UNITED STATES
SECURITIES AND EXCHANGE COMMISSION
WASHINGTON, D.C. 20549
FORM 8-K
CURRENT REPORT
Pursuant to Section 13 or 15(d)
of the Securities Exchange Act of 1934
Date of Report (Date of earliest event reported): February 17, 2021
IQVIA HOLDINGS INC.
(Exact name of registrant as specified in its charter)
Delaware | 001-35907 | 27-1341991 | ||
(State or other jurisdiction of incorporation) | (Commission File Number) | (IRS Employer Identification No.) |
83 Wooster Heights Road
Danbury, Connecticut 06810
And
4820 Emperor Blvd. |
Durham, North Carolina 27703 |
(Address of principal executive offices) |
Registrant’s telephone number, including area code: (203) 448-4600 and (919) 998-2000
Not Applicable
(Former name or former address, if changed since last report.)
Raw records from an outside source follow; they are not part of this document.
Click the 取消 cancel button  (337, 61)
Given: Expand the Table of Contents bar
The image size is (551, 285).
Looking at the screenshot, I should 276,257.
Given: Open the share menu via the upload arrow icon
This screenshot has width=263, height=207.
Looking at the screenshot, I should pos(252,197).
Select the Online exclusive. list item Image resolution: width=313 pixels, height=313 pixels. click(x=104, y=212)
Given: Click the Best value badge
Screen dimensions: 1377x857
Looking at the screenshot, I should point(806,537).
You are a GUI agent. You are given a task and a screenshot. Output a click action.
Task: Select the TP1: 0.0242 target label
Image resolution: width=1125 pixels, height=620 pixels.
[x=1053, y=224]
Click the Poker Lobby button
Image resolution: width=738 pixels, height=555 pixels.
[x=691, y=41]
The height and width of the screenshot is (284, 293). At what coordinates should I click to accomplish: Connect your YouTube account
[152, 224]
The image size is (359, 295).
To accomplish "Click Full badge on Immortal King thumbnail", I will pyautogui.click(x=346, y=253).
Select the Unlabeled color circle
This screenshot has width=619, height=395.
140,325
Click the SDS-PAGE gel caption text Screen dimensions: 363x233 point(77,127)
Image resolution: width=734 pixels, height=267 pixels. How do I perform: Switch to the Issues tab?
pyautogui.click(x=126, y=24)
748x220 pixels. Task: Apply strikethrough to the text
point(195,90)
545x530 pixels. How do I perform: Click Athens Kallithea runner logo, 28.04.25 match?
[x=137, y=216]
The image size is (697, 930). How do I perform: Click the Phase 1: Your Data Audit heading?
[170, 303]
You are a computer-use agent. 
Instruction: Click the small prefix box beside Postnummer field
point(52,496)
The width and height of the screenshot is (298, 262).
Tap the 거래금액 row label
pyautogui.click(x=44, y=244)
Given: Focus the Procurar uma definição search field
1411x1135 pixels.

Check the appropriate box below if the Form 8-K filing is intended to simultaneously satisfy the filing obligation of the registrant under any of the following provisions:
☐ | Written communications pursuant to Rule 425 under the Securities Act (17 CFR 230.425) |
☐ | Soliciting material pursuant to Rule 14a-12 under the Exchange Act (17 CFR 240.14a-12) |
☐ | Pre-commencement communications pursuant to Rule 14d-2(b) under the Exchange Act (17 CFR 240.14d-2(b)) |
☐ | Pre-commencement communications pursuant to Rule 13e-4(c) under the Exchange Act (17 CFR 240.13e-4(c)) |
Securities registered pursuant to Section 12(b) of the Act:
Title of Each Class | Trading Symbol | Name of Each Exchange on which Registered | ||
Common Stock, par value $0.01 per share | “IQV” | New York Stock Exchange LLC |
Indicate by check mark whether the registrant is an emerging growth company as defined in Rule 405 of the Securities Act of 1933 (§230.405 of this chapter) or Rule 12b-2 of the Securities Exchange Act of 1934 (§240.12b-2 of this chapter).
Emerging growth company ☐
If an emerging growth company, indicate by check mark if the registrant has elected not to use the extended transition period for complying with any new or revised financial accounting standards provided pursuant to Section 13(a) of the Exchange Act. ☐
Item 8.01 | Other Events |
On February 17, 2021, IQVIA Inc. (the “Issuer”), a wholly owned subsidiary of IQVIA Holdings Inc. (the “Company”), entered into a purchase agreement with the purchasers named therein, relating to the issuance and sale of €1,450,000,000 aggregate principal amount of senior notes, consisting of €550,000,000 aggregate principal amount of senior notes due 2026 bearing interest at a rate of 1.750% per annum and €900,000,000 aggregate principal amount of senior notes due 2029 bearing interest at a rate of 2.250% per annum (collectively, the “Notes”). The consummation of the Notes offering, which is expected to occur on or about March 3, 2021, is subject to the satisfaction of customary closing conditions.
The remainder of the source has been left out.